Element lookup records:
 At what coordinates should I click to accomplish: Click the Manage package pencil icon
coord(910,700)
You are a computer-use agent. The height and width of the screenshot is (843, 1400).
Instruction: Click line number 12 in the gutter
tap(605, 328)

- [REQUIREMENTS] Output every line of the material above verbatim, in its original order.

- [SOLVED EXERCISE]
 At what coordinates should I click to accomplish: Click the Manage package pencil icon
coord(910,700)
You are a computer-use agent. The height and width of the screenshot is (843, 1400).
Instruction: Click line number 12 in the gutter
tap(605, 328)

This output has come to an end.